According to Gobind, the relevant parties are currently in commercial discussions to finalise the wholesale prices, whereby lower wholesale prices should translate to lower retail prices.
The process is scheduled to be completed by July or August this year, after which new lower-priced broadband packages are expected to be rolled out to consumers, he said.
Gobind said the revised prices did not come into effect on Jan 1 this year as TM had appealed to the Malaysian Communications and Multimedia Commission to reconsider its stance on certain pricing aspects.
In May, the minister had said the government would double broadband speeds in Malaysia at half the price, in line with the national agenda to improve broadband quality at affordable and accessible prices.
JF Apex Securities Bhd analyst Lee Cherng Wee expects broadband players’ earnings would be affected by the proposed price cut, but by how much would require more details.

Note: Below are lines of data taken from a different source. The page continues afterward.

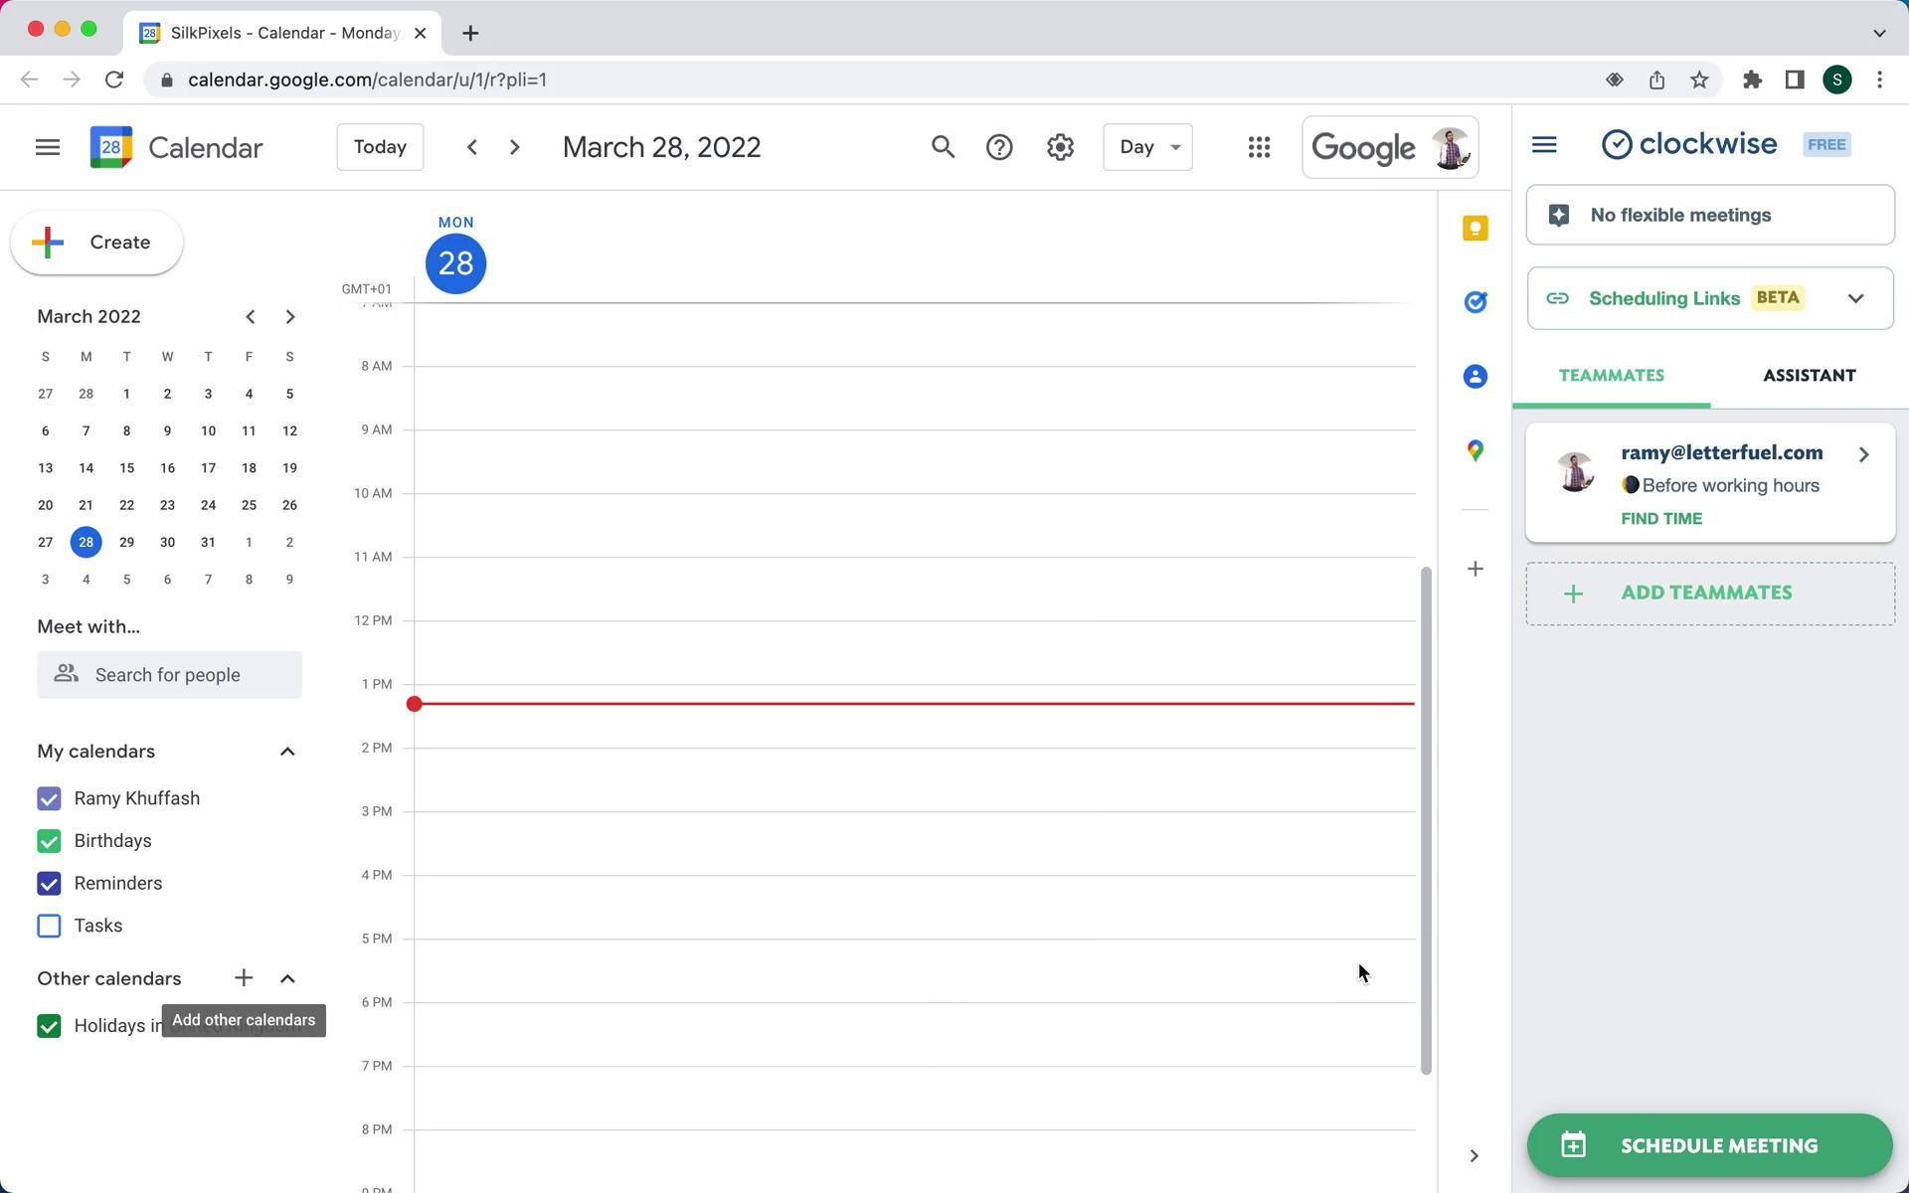Image resolution: width=1909 pixels, height=1193 pixels.
Task: Click the Search for people field
Action: (x=169, y=675)
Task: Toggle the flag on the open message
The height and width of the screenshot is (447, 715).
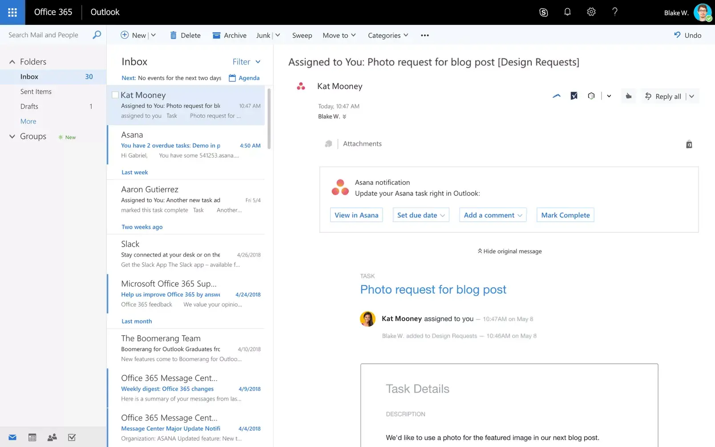Action: [x=574, y=95]
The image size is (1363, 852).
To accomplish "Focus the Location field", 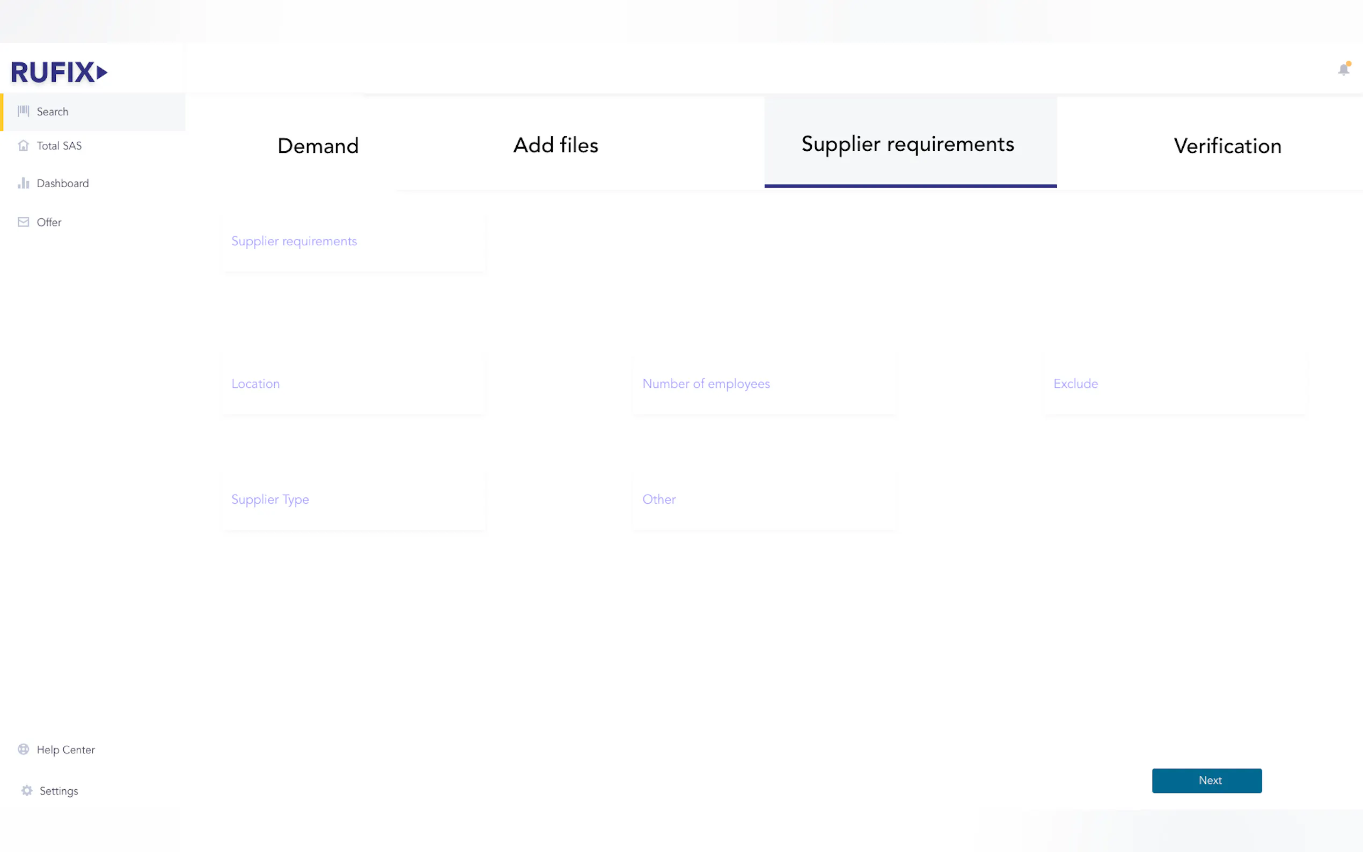I will pyautogui.click(x=354, y=384).
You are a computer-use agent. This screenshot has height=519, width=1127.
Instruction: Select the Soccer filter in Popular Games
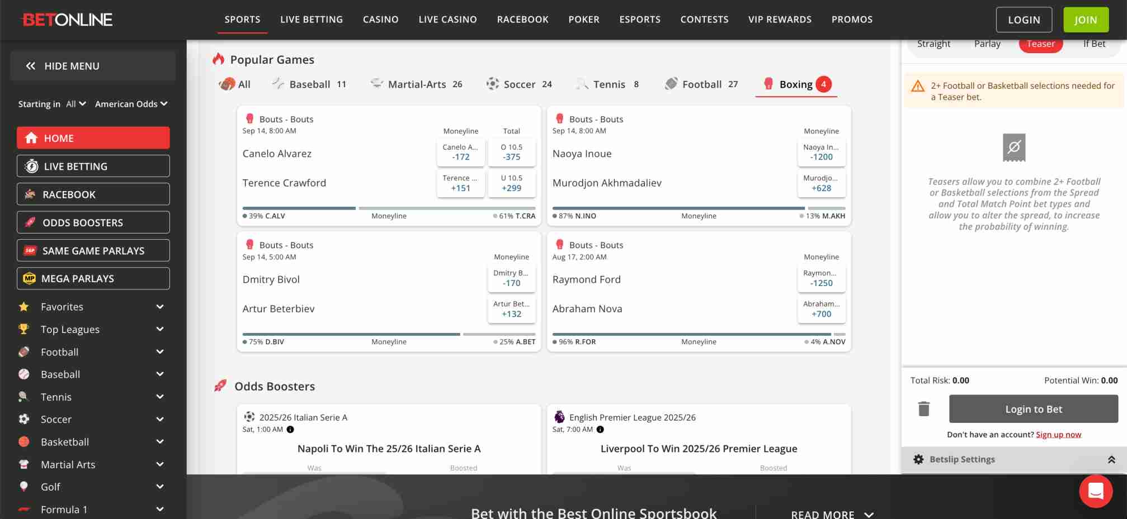pyautogui.click(x=519, y=84)
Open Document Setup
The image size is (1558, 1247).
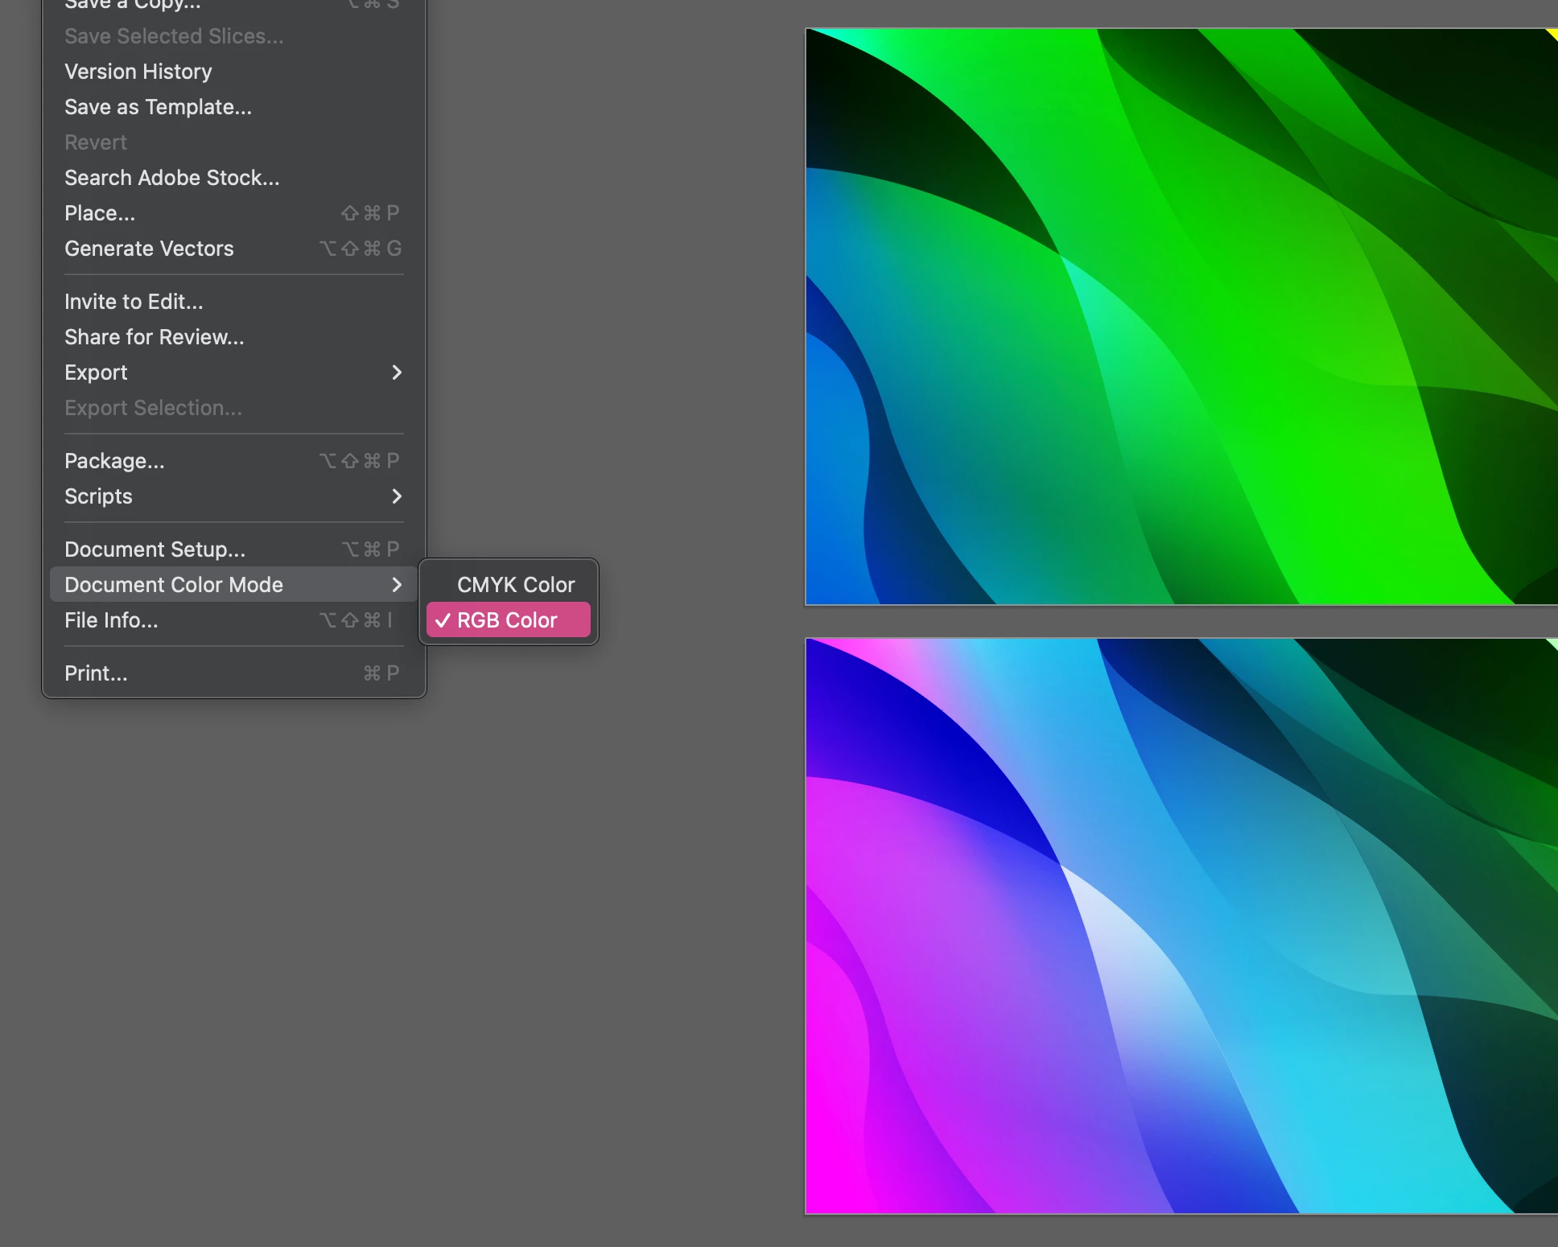(x=155, y=549)
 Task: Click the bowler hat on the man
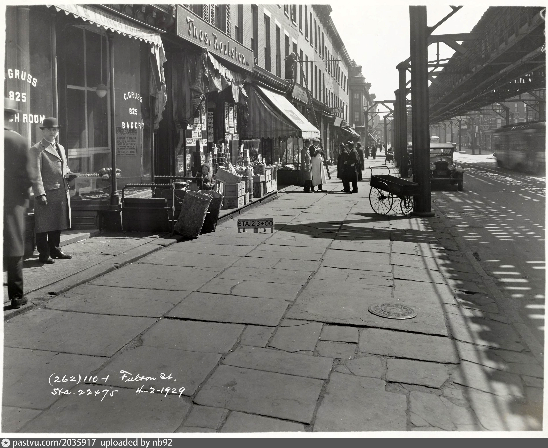[51, 123]
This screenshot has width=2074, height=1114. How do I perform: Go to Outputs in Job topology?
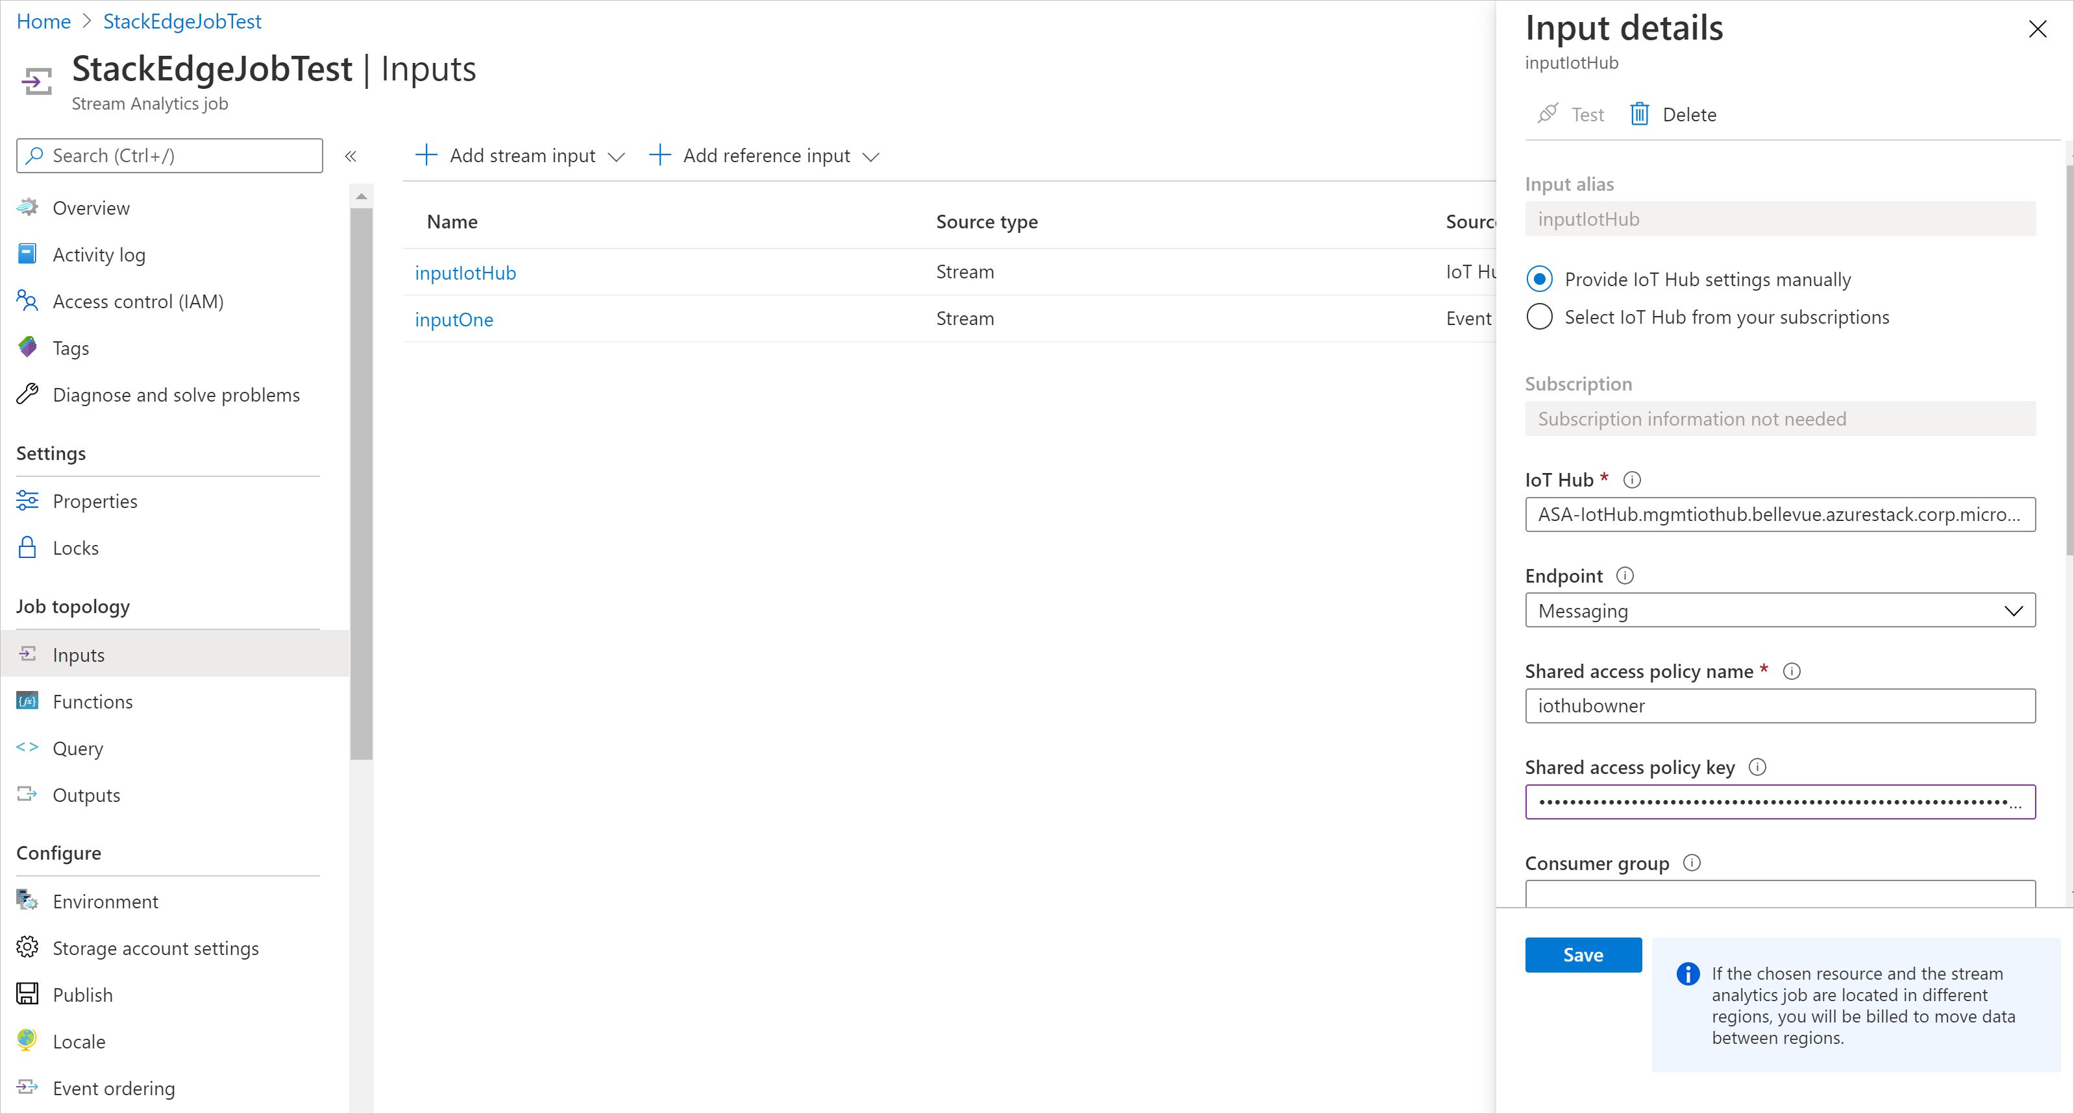point(86,795)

“For TM, the impact will be very significant. TIME dotCom will also be hit. If they roll out affordable packages, that might attract more subscribers, but may not fully offset the decline in pricing,” he told TMR.
Affin Hwang Investment Bank Bhd in a research report noted that it was “surprised” at the speedy execution and magnitude of the proposed broadband price cut, adding that it would hit TM’s short-term earnings, but the group would likely have tools to cushion the blow in the long run.
Shares of TM closed 49 sen, or 13.5% lower at RM3.14 yesterday, giving the group a market capitalisation of RM12 billion. The stock was actively traded with 68.53 million shares changing hands.
TIME dotCom ended the day’s trade 22 sen, or 2.63% weaker at RM8.13, with a market capitalisation of RM4.79 billion with 5.08 million shares traded.
Maxis closed unchanged at RM5.57 for a market capitalisation of RM43.15 billion with 2.38 million shares traded.